The result was a show called “The Real World.” And as you already suggested, it was the founding series of reality television and driven really at bottom by cast-cutting

.. The participants in the original “Real World” were paid $1,400 for the entire set. So, you know, not very expensive.

VEDANTAM: And the argument made to the participants was we are going to pay you, not in dollars and cents, but we’re going to pay in attention and fame.

WU: Yes. This was the genius discovery in a way – that’s one way of putting it – is that, you know, as opposed to shelling out for a big salary, especially for a famous actor, you could instead get, you know, so-called normal, somewhat normal people to do it for the idea that they would themselves become celebrities, at least for a little while.

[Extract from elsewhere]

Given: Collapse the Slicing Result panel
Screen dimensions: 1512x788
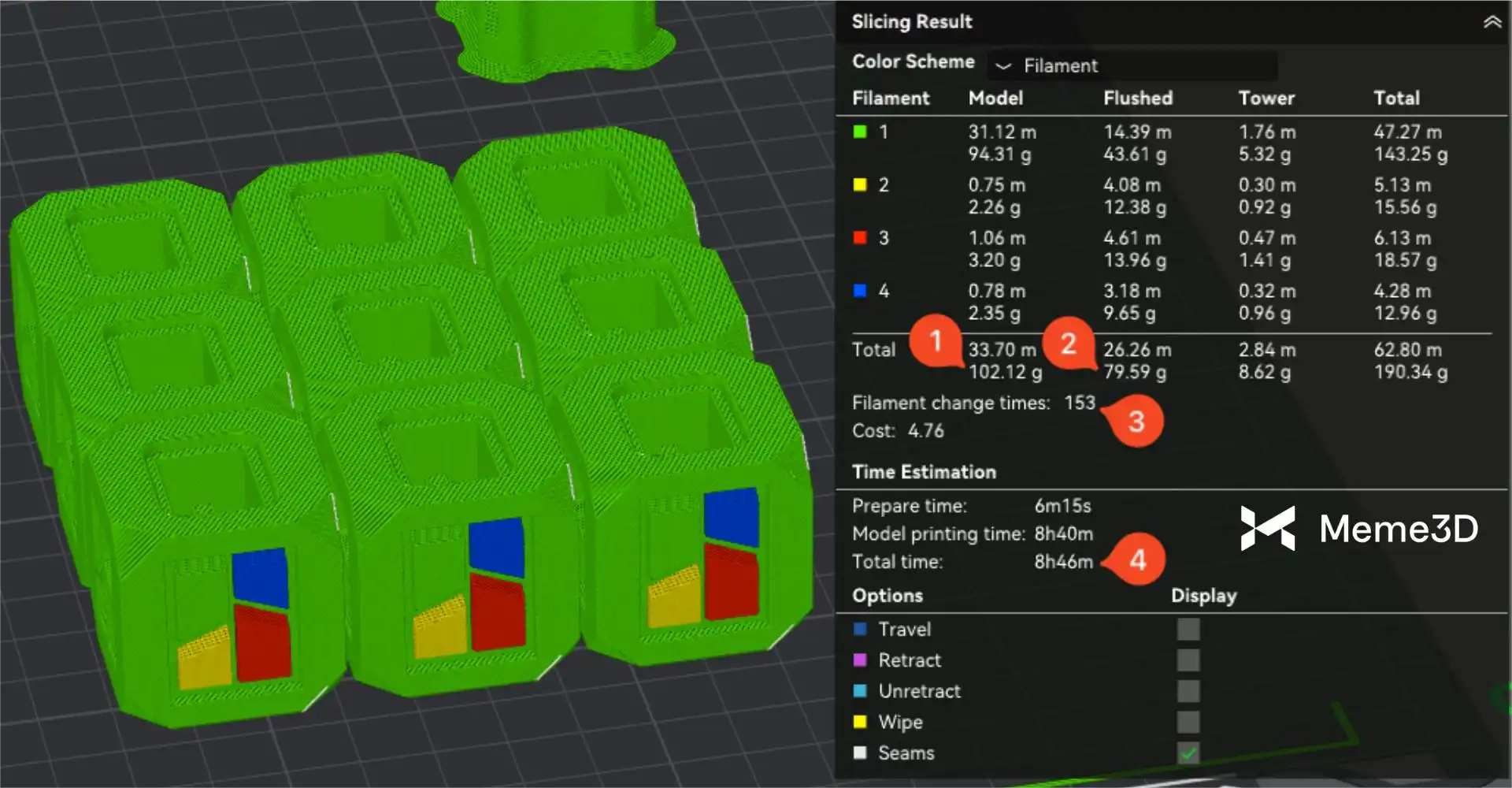Looking at the screenshot, I should tap(1492, 22).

..  Thousands of people have taken this idea and run with it. You don’t need to be a large corporation anymore to be an attention merchant. The screens on our desks and in our hands have enabled a new breed of merchants who have found ever more powerful ways to keep us coming back. That’s coming up after the break. But first we need a moment to monetize your mind space with some messages from our sponsors. Yes, we’re attention merchants, too.

 

.. I think that Donald Trump through “The Apprentice,” and to some degree other parts of his life, understood deeply the power of capturing and using human attention. Now on “The Apprentice,” I think he studied what it takes to capture an audience – some of these things we talked about – BuzzFeed, the sort of plot twist, the unusual, surprising behavior. And I think he has, in his presidency and during his campaign, saw it as his primary directive to always win the battle for attention. Sometimes even losing or appearing to lose, it doesn’t matter as long as there’s a good show, a big fight, and everybody’s paying attention to me. In his mind, he thinks he’s won.

And to some degree, it is truer than any of us would like to admit. At some deep level, there’s some genius to it – understanding that the battle for attention is primary to a lot of other battles. You know the whole country, and to some degree the world, is reacting to his agenda, his presence, his tweets, everything he does. That’s also known as power. You know, even if people are resisting you, they’re still paying attention to you.

 

.. You say that because Trump is an attention merchant, his biggest vulnerability, you know, might not be the risk of impeachment but the risk that people will eventually get bored of him. Talk about that idea – that one of the risks of being an attention merchant is that people will eventually start to tune you out.

WU: Yes, you know, I think this happens with all advertising, almost all content and many celebrities, with a few exceptions. We have some innate tendency to get bored, to get used to things, develop some immunity. You know, even a hit show like “I love Lucy” eventually lost its audience. And so much as Donald Trump rose to power on an intentional move – you know, almost running his campaign and presidency as a reality show – I think when people begin getting bored, begin tuning out, you can expect a loss of power. He may fade less in the way of Richard Nixon and more in the way of Paris Hilton.